I opened an SR on this problem 48 hours ago, and have gotten almost nowhere with support. Jeez.
I should have asked here first.
I have a newly installed 3.1.1 2-node VM Server cluster. It was working fine. Then I tried to "update" one of the VM servers via YUM, and it into la-la land. It is in a state where, from VM Manager, I can't start it, can't stop it, can't restart it, can't delete it, and can't re-discover it.
What the heck do I do, short of completely re-installing it?
Or is that the easy solution? I can re-install it and discover it, except that it's "stuck" in VM manager, and fear that I couldn't discover it again.
Support told me to run "ovs-agent-cleanup", which, I understand, is supposed to get it back into a state where I can re-discover it. But I've looked everywhere on that server, and there's no such script. Maybe it's only on version 2.2 or 3.0. I'm Linux-savvy enough to search thoroughly through the filesystem, and there's no file with a name anywhere close to "ovs-agent-cleanup".
Anyone know what I can do get my cluster back?
Well, I have just checked with my 3.1.1 VM servers and the installation layout has indeed changed. I'd agree that the support engineer is referring to some former ovs-agent installation.
You can check out the ovs stuff in /usr/sbin, but a check check of /usr/sbin/ovs-agent-db didn't reveal anything particular similar to the option that the support engineer referred to. I'd request to escalate the SR up the chain to get some feedback from Oracle.
Wow. I thought this would be an easy one. Maybe things have changed in 3.1.1 so much that the old methods (which surely must exist, I theorize) don't work any more. My Oracle support case on this has not returned any solution either. The node really is totally in limbo, unusable in any way I can see. If I could delete it from VM Manager, I could at least do the traditional Windows solution: re-install from scratch.
With the release of OVM 3.1.1 there have been some cli tools released seperately. Maybe you'll find something in there, that'd help.
On the other hand… if you're able to remove the VM server from the cluster, I'd surely take that route to get it up and running again - it's only a couple of minutes to do so and another couple of minutes to get it into the Cluster again.
I have finally gotten a better response from support, after they decided that, yes, the cleanup_ovs_agent tool isn't there any more with 3.1.1.
Their response was:
Please just try to remove the following directory
After removing it, readd the server and rediscover it on the manager.
Can someone please confirm or deny that removing that directory is a reasonable thing to do?
Also, after removing it, they say to "readd the server" and rediscover it. I have no idea what "readd the server" means, and they (of course) sent me nothing more than what you see above. Anyone know what that means? I have asked for clarification, but that might be another day of waiting.
I removed the /etc/ovs-agent/db directory, rebooted it, and tried to rediscover it.
That FAILED, and among the messages that came from that, it said:
Job Internal Error (Operation)com.oracle.ovm.mgr.api.exception.IllegalOperationException: If the IP address of this server has changed, please delete the server: toravm1.acbl.net, and re-discover.

* _REQUIREMENTS_
a – For the forum thread about the stuck Oracle VM server, state whether each statement agrees with it. Answer yes or no for each, and quote the words of the thread that decide it. (i) The cluster is a newly installed two-node setup running version 3.1.1. (ii) After a thorough search, the poster found a file with a name close to "ovs-agent-cleanup". (iii) Rediscovery worked after the /etc/ovs-agent/db directory was removed and the server rebooted.
b – Extend the forum thread about the stuck Oracle VM server, starting right after its last message.

* _DATA EXTRACT_
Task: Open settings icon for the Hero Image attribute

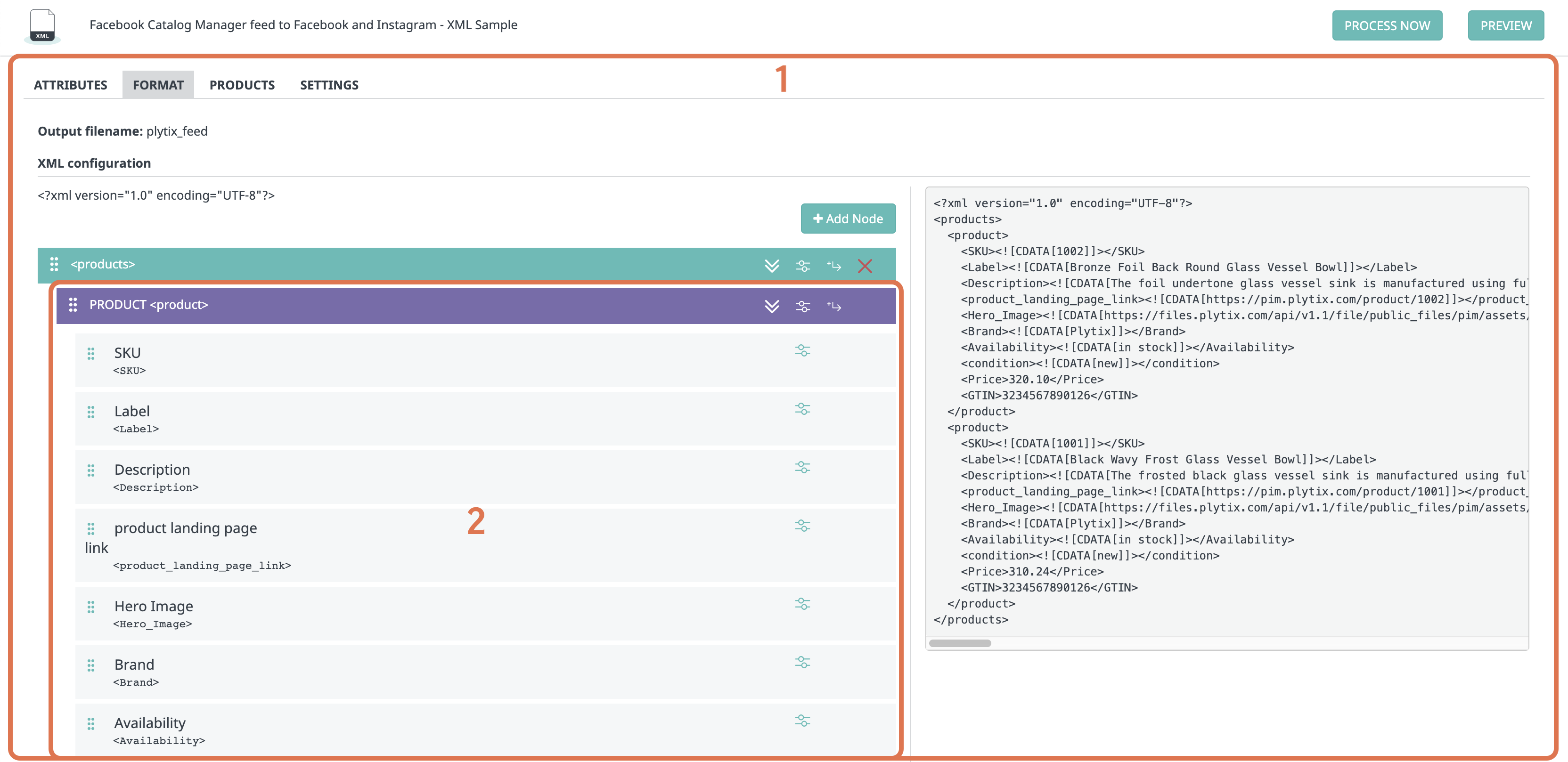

* _RESULTS OF THE TASKS_
a –
(i) Yes: "I have a newly installed 3.1.1 2-node VM Server cluster."
(ii) No: "there's no file with a name anywhere close to "ovs-agent-cleanup"."
(iii) No: "That FAILED"

b –
Well, the IP address has NOT changed, but I tried to delete the server anyhow (which I had done several times before). That failed, too.
So, the server is still dead...
You've already gone past the point where you might be able to recover from the app interface but for the next time you see something similar:
When I've seen the VM client interface 'freeze' and display various system status icons on both VMs and VM servers that I know are incorrect (like claiming an OVM server is running that I know is powered off), its always been due to an 'in-progress' running job/task that had to be manually aborted via the jobs control pane before the UI would refresh properly, and the control functions like rediscover/start/stop etc would work correctly again.
The first time I saw this I had to basically take our test farm down and rebuild it by an uninstall and reinstall of the OVM manager and associated database. The VM servers themselves seemed to be fine and were able to be rediscovered and added in afterwards. This was not a problem as the system was only a pilot/test at that stage. Obviously this is a critical issue for production, but the remediation step of aborting the hanging 'in-progress' job has worked fine since.
I suppose a fix would be to put appropriate timeouts and other checks around these jobs so they don't run indefinitely while blocking any admin functions from being issued while its running.
Thanks for the input.
I've just about lost all faith that Oracle support can help me on this one. Now, the OTHER VM Server says it's 'hosed'. By that I mean (1) its status says "starting(error)", but it's obviously okay, since I have running, usable VMs on it.
Can you describe the steps to recover a "farm" by re-installing the manager? I guess the first step is to install with the same UUID, right? But then, can I just discover my two servers, and everything comes back - the server pool, networking configs, VMs, and all that?
That may be my only hope.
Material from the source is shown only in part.